- Your assignment -
Give back the full data character for character.

- Listed records -
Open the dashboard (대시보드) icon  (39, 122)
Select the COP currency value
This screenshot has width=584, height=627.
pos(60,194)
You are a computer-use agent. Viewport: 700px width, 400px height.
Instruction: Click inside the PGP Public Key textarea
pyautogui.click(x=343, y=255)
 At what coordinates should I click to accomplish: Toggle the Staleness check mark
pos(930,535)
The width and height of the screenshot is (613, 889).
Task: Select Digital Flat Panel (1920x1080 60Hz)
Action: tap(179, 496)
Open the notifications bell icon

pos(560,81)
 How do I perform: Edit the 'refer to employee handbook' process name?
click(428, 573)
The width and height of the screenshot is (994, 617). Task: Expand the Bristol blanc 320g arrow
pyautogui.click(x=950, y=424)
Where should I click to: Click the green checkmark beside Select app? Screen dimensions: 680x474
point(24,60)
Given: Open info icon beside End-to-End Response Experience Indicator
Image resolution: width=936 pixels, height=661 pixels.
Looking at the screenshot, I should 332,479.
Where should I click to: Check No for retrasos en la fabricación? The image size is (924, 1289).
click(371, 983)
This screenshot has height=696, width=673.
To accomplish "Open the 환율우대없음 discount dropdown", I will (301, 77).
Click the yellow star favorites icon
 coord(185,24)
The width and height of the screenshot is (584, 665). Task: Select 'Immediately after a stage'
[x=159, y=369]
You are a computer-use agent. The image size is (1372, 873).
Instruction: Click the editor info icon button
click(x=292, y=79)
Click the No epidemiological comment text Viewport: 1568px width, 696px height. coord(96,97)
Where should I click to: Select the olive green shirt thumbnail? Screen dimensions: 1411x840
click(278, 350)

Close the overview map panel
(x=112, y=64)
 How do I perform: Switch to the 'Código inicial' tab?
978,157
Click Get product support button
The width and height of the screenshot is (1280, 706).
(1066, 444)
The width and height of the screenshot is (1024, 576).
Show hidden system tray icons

- Task answer -
Open the dashboard (대시보드) icon  (39, 122)
Select the COP currency value
This screenshot has width=584, height=627.
pos(60,194)
You are a computer-use agent. Viewport: 700px width, 400px height.
Instruction: Click inside the PGP Public Key textarea
pyautogui.click(x=343, y=255)
 At what coordinates should I click to accomplish: Toggle the Staleness check mark
pos(930,535)
The width and height of the screenshot is (613, 889).
Task: Select Digital Flat Panel (1920x1080 60Hz)
Action: tap(179, 496)
Open the notifications bell icon

pos(560,81)
 How do I perform: Edit the 'refer to employee handbook' process name?
click(428, 573)
The width and height of the screenshot is (994, 617). Task: Expand the Bristol blanc 320g arrow
pyautogui.click(x=950, y=424)
Where should I click to: Click the green checkmark beside Select app? Screen dimensions: 680x474
point(24,60)
Given: Open info icon beside End-to-End Response Experience Indicator
Image resolution: width=936 pixels, height=661 pixels.
Looking at the screenshot, I should 332,479.
Where should I click to: Check No for retrasos en la fabricación? The image size is (924, 1289).
click(371, 983)
This screenshot has height=696, width=673.
To accomplish "Open the 환율우대없음 discount dropdown", I will (301, 77).
Click the yellow star favorites icon
 coord(185,24)
The width and height of the screenshot is (584, 665). Task: Select 'Immediately after a stage'
[x=159, y=369]
You are a computer-use agent. The image size is (1372, 873).
Instruction: Click the editor info icon button
click(x=292, y=79)
Click the No epidemiological comment text Viewport: 1568px width, 696px height. coord(96,97)
Where should I click to: Select the olive green shirt thumbnail? Screen dimensions: 1411x840
click(278, 350)

Close the overview map panel
(x=112, y=64)
 How do I perform: Switch to the 'Código inicial' tab?
978,157
Click Get product support button
The width and height of the screenshot is (1280, 706).
(1066, 444)
The width and height of the screenshot is (1024, 576).
Show hidden system tray icons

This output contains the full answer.